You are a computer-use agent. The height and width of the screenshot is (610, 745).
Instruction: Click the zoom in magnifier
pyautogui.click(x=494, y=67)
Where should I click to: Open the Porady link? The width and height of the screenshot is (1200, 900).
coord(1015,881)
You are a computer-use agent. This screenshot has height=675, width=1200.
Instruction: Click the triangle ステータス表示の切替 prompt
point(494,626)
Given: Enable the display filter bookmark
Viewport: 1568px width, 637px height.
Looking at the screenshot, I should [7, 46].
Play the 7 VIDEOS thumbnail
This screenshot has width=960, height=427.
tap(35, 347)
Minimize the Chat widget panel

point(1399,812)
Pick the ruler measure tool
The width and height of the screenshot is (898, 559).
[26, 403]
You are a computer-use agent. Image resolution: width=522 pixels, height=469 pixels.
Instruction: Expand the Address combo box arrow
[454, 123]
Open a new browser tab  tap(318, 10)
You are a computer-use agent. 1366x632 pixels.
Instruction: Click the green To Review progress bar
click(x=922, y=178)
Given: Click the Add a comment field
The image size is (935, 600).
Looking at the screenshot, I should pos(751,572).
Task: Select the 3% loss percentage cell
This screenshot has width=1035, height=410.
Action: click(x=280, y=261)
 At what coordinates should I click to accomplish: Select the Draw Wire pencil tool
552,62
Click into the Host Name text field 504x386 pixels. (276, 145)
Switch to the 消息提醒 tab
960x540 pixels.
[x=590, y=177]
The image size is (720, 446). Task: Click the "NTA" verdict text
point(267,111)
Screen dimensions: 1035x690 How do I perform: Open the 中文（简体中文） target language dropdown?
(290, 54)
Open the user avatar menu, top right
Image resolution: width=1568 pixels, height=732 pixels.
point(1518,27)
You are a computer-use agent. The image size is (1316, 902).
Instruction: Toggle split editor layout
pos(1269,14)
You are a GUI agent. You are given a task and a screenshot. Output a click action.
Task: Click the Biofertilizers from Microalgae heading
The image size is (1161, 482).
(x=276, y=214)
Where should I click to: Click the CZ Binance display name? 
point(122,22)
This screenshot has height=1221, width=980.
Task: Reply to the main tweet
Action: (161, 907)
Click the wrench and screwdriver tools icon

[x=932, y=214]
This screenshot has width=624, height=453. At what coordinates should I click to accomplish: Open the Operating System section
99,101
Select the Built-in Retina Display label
--*--
Task
Can you repeat all of the entries above, line for line, with nothing changed?

Solution for this problem
You are a computer-use agent. The height and width of the screenshot is (610, 745).
Instruction: Click the zoom in magnifier
pyautogui.click(x=494, y=67)
Where should I click to: Open the Porady link? The width and height of the screenshot is (1200, 900).
coord(1015,881)
You are a computer-use agent. This screenshot has height=675, width=1200.
Instruction: Click the triangle ステータス表示の切替 prompt
point(494,626)
Given: Enable the display filter bookmark
Viewport: 1568px width, 637px height.
Looking at the screenshot, I should [7, 46].
Play the 7 VIDEOS thumbnail
This screenshot has width=960, height=427.
tap(35, 347)
Minimize the Chat widget panel

point(1399,812)
Pick the ruler measure tool
The width and height of the screenshot is (898, 559).
[26, 403]
You are a computer-use agent. Image resolution: width=522 pixels, height=469 pixels.
Instruction: Expand the Address combo box arrow
[454, 123]
Open a new browser tab  tap(318, 10)
You are a computer-use agent. 1366x632 pixels.
Instruction: Click the green To Review progress bar
click(x=922, y=178)
Given: Click the Add a comment field
The image size is (935, 600).
Looking at the screenshot, I should pos(751,572).
Task: Select the 3% loss percentage cell
This screenshot has width=1035, height=410.
Action: click(x=280, y=261)
 At what coordinates should I click to accomplish: Select the Draw Wire pencil tool
552,62
Click into the Host Name text field 504x386 pixels. (276, 145)
Switch to the 消息提醒 tab
960x540 pixels.
[x=590, y=177]
The image size is (720, 446). Task: Click the "NTA" verdict text
point(267,111)
Screen dimensions: 1035x690 How do I perform: Open the 中文（简体中文） target language dropdown?
(290, 54)
Open the user avatar menu, top right
Image resolution: width=1568 pixels, height=732 pixels.
point(1518,27)
You are a computer-use agent. The image size is (1316, 902).
Instruction: Toggle split editor layout
pos(1269,14)
You are a GUI agent. You are given a task and a screenshot. Output a click action.
Task: Click the Biofertilizers from Microalgae heading
The image size is (1161, 482).
(x=276, y=214)
Where should I click to: Click the CZ Binance display name? 
point(122,22)
This screenshot has height=1221, width=980.
Task: Reply to the main tweet
Action: (161, 907)
Click the wrench and screwdriver tools icon

[x=932, y=214]
This screenshot has width=624, height=453. At what coordinates should I click to accomplish: Open the Operating System section
99,101
Select the Built-in Retina Display label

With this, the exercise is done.